Multicenter Analysis of Platelet Transfusion Usage Among Neonates on Extracorporeal Membrane Oxygenation

Abstract
Objective. Multiple platelet transfusions are invariably given to neonates on extracorporeal membrane oxygenation (ECMO), and no alternative to repeated transfusions exists. Before any alternatives, such as administration of thrombopoietic stimulators, could be contemplated, data regarding the number of platelet transfusions received by neonatal ECMO patients is needed, and the mechanisms that cause the thrombocytopenia of these patients must be better defined. As a step toward determining this, we analyzed the use of platelet transfusions in this group of neonates. We conducted a historic cohort study of neonates who were treated with ECMO to determine the number of platelet units received as a function of 1) days on ECMO, 2) medical diagnosis for which ECMO was instituted, and 3) type of ECMO used (venovenous [VV] vs venoarterial [VA]).
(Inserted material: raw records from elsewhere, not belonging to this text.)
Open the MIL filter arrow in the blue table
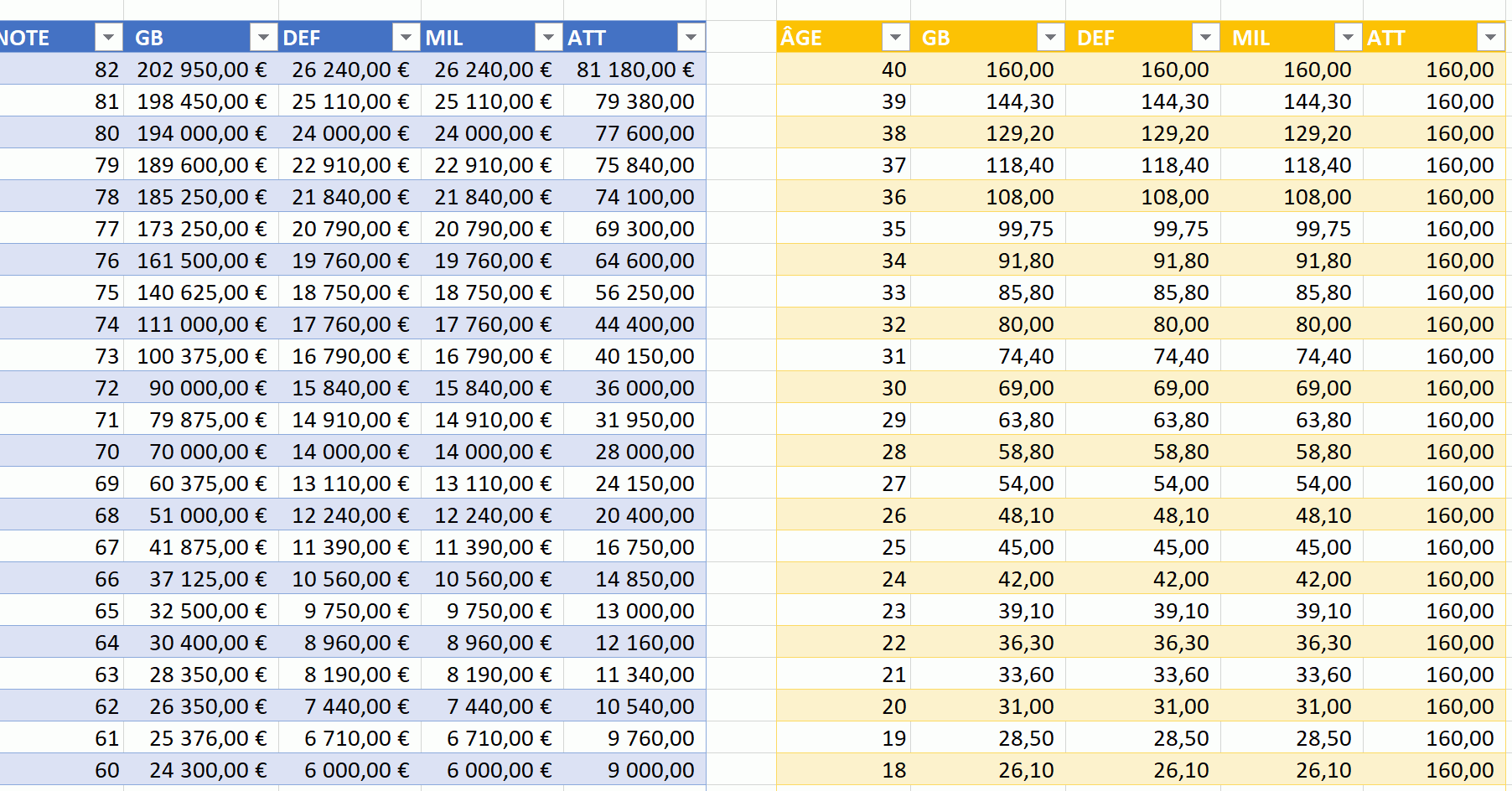Viewport: 1512px width, 791px height. coord(548,38)
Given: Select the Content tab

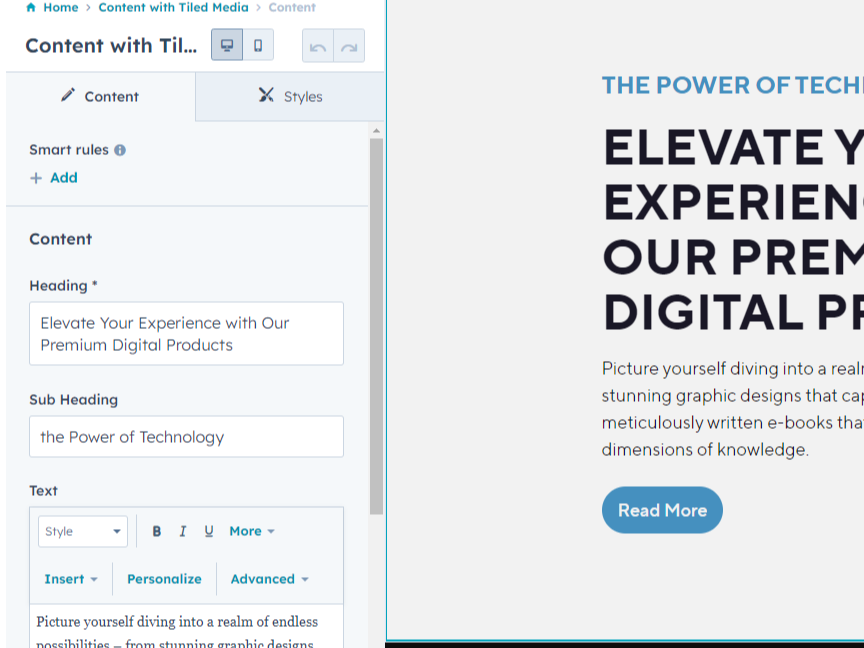Looking at the screenshot, I should [100, 97].
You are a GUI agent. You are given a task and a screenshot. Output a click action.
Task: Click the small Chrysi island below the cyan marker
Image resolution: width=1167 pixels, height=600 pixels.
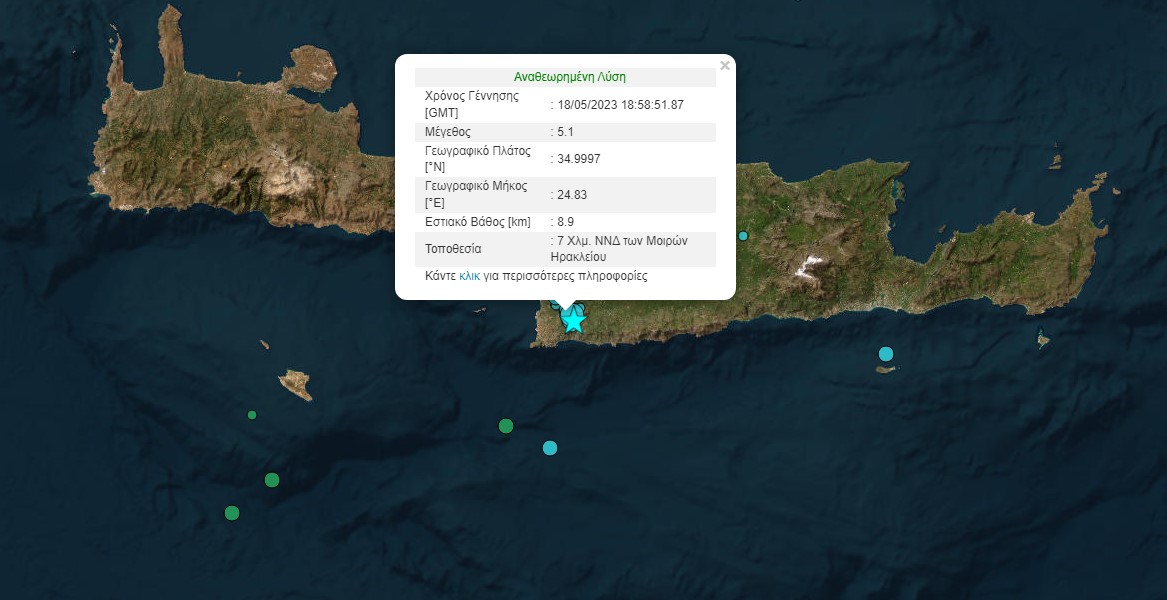(884, 370)
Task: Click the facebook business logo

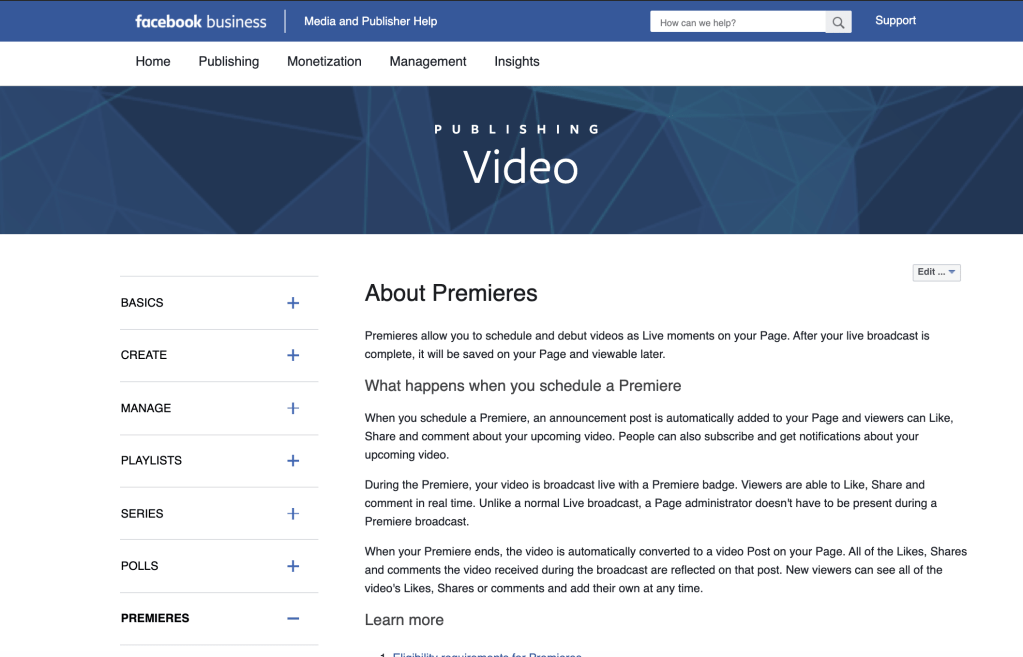Action: (201, 21)
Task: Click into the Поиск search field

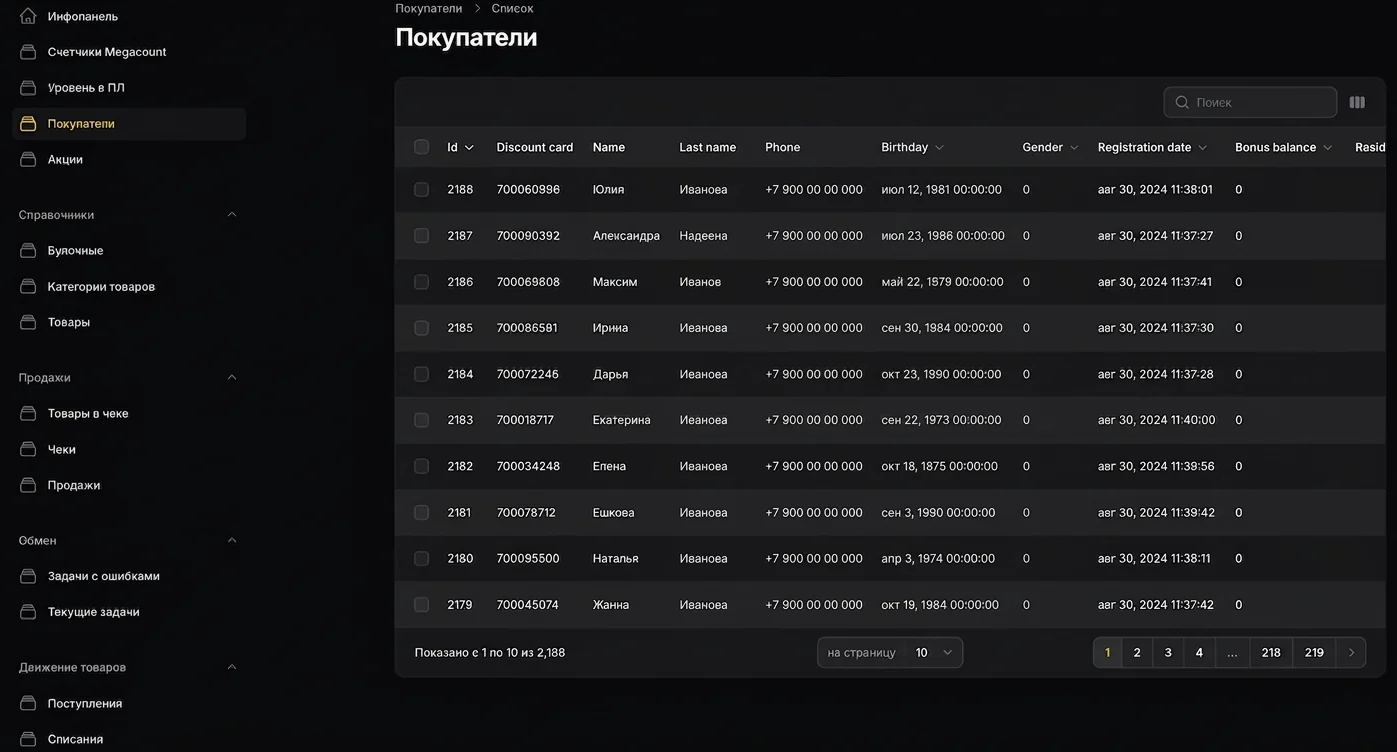Action: 1250,102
Methods. We reviewed the hospital records of all neonates who were admitted to the neonatal intensive care units at Shands Children’s Hospital, Arnold Palmer Hospital for Children and Women, and Tampa General Hospital and treated with ECMO between January 1, 1995, and June 30, 2000. Data were expressed as the number of platelet transfusions versus number of days on ECMO, diagnosis for which ECMO was instituted, and type of ECMO used. Results. Of the 234 ECMO patients, 81 were placed on VV, 138 were placed on VA, and 15 were converted from VV to VA. The average number of platelet transfusions received per day was 1.3 and varied by diagnosis and by type of ECMO. Neonates with meconium aspiration and sepsis required more platelet transfusions per day than neonates with other conditions. Infants who were converted from VV to VA required more transfusions per day (mean: 1.57) than did patients on VA (1.47) or VV (1.06). Conclusions. Platelet transfusions among neonates on ECMO are dependent of their medical diagnosis; they average 1.3 transfusions per day and are higher on VA than VV ECMO.